What to do:
The data below is to be written out exactly, with no pictures.

Collection entries
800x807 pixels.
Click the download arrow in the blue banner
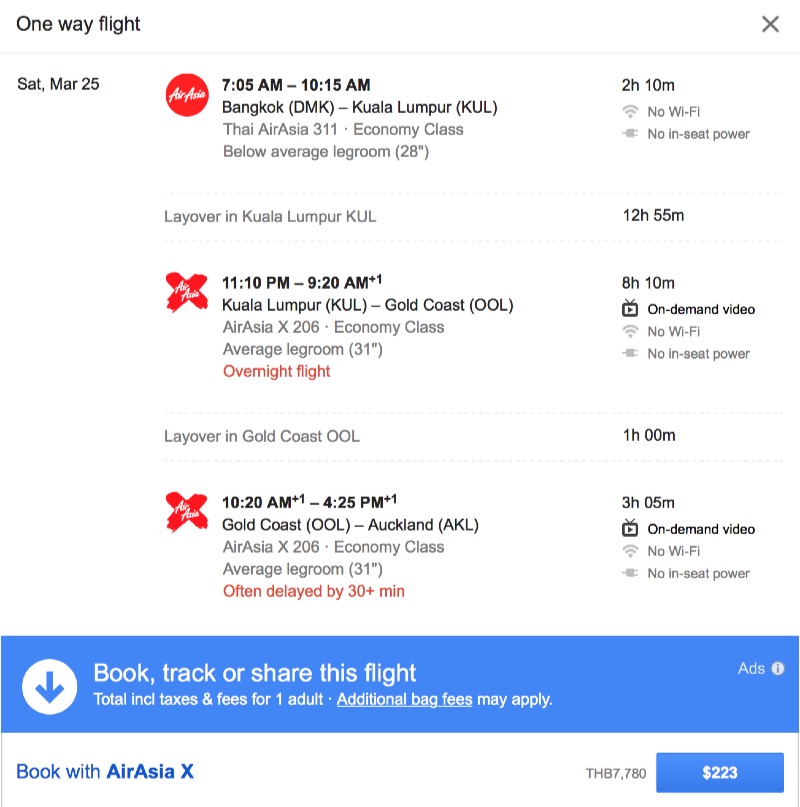pos(48,687)
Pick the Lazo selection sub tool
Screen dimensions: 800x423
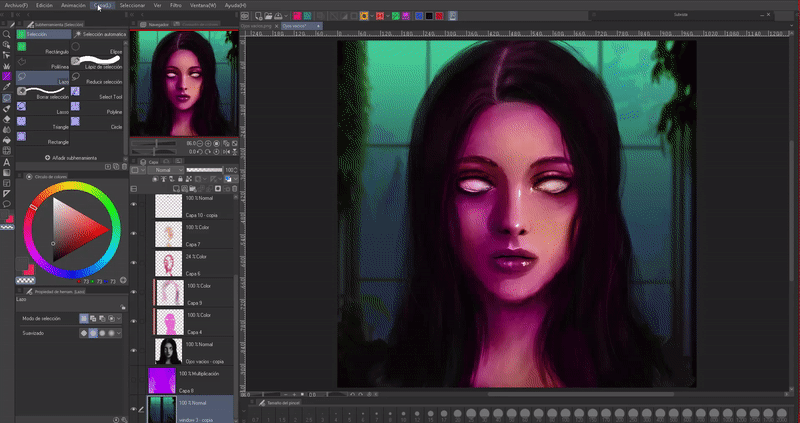tap(42, 77)
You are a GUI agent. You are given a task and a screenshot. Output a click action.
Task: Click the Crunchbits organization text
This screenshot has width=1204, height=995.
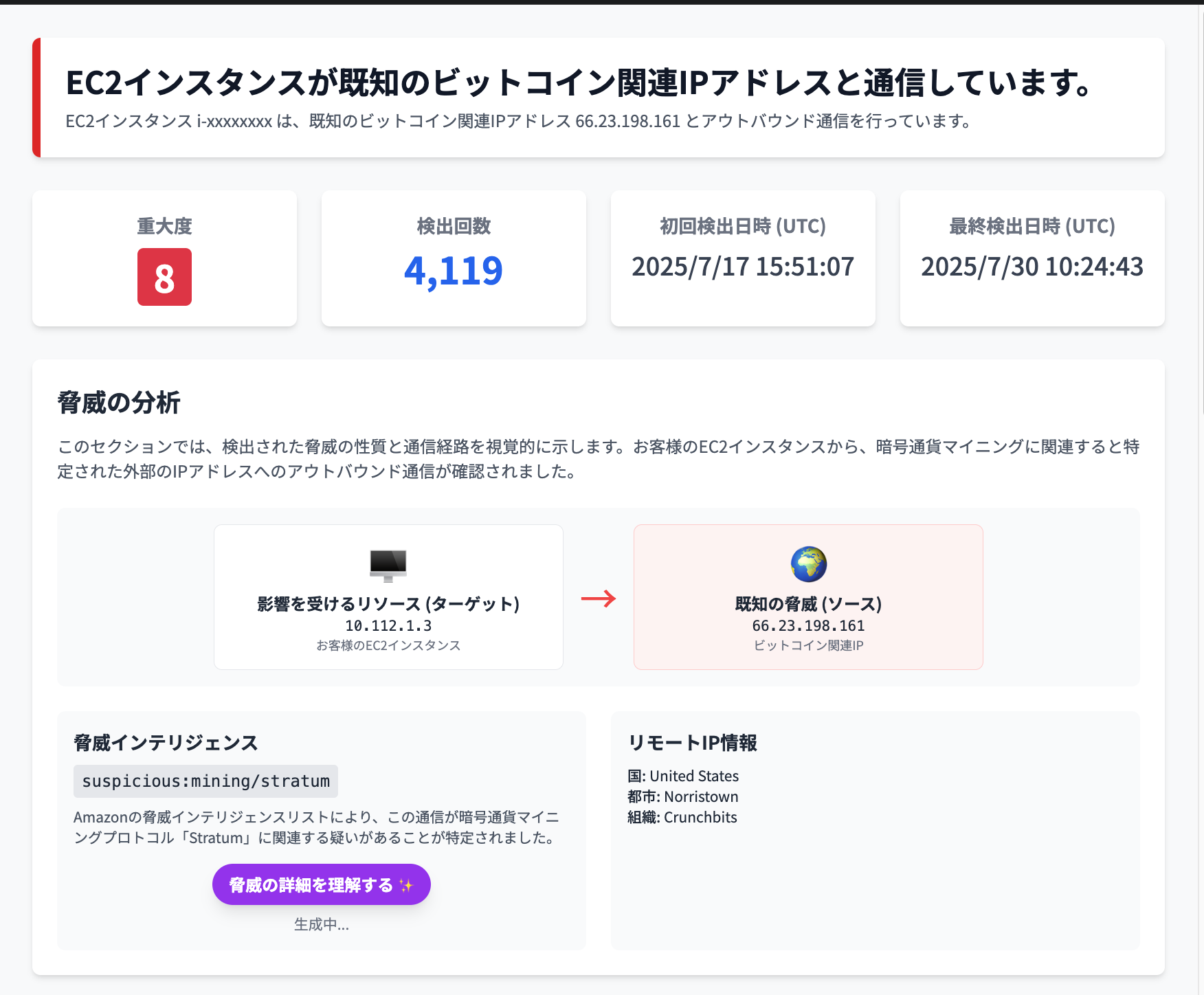[700, 817]
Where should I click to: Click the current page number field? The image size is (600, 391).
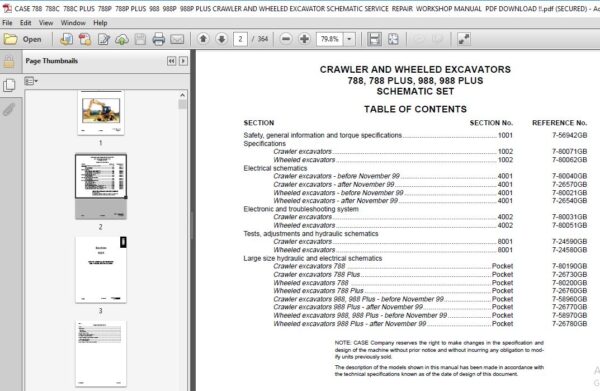click(x=240, y=39)
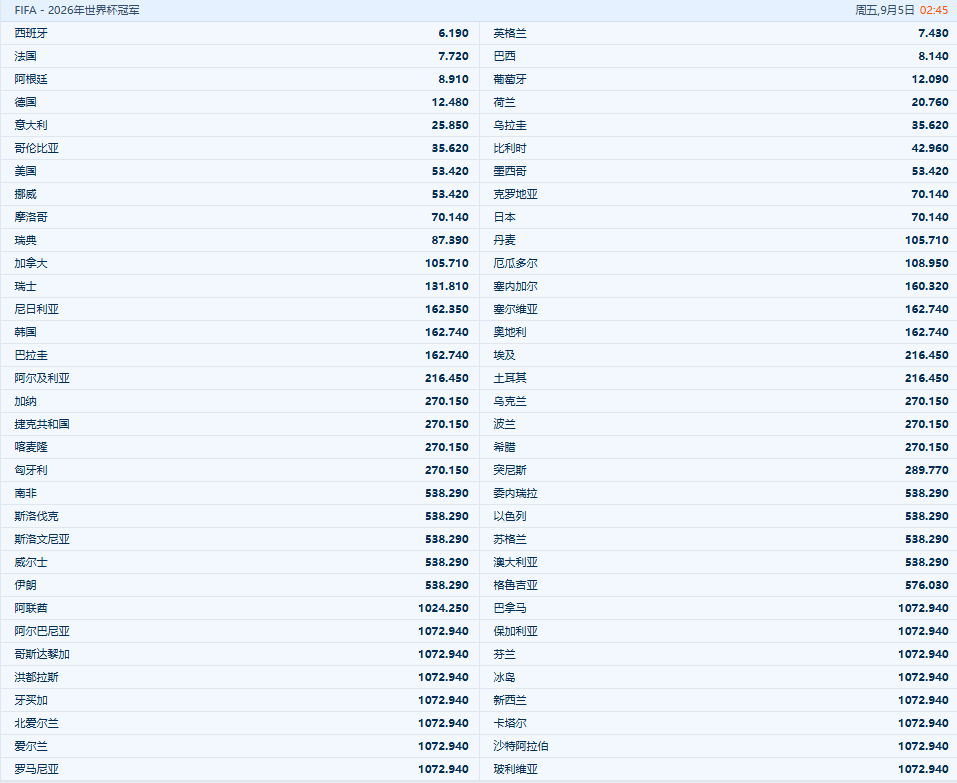The image size is (957, 783).
Task: Click the 厄瓜多尔 odds 108.950
Action: (x=925, y=263)
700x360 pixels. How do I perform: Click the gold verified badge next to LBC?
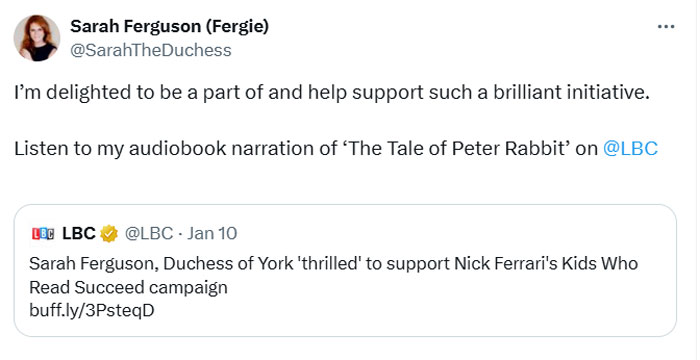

Completed exercise:
800x807 pixels.
Click the download arrow in the blue banner
pos(48,687)
Pick the Lazo selection sub tool
Screen dimensions: 800x423
tap(42, 77)
You are a GUI agent. You are given a task and a screenshot. Output a click action.
Task: Click the Crunchbits organization text
This screenshot has width=1204, height=995.
[700, 817]
Where should I click to: Click the current page number field? The image size is (600, 391).
click(x=240, y=39)
The image size is (957, 783).
Task: Click the 厄瓜多尔 odds 108.950
Action: (x=925, y=263)
700x360 pixels. How do I perform: Click the gold verified badge next to LBC?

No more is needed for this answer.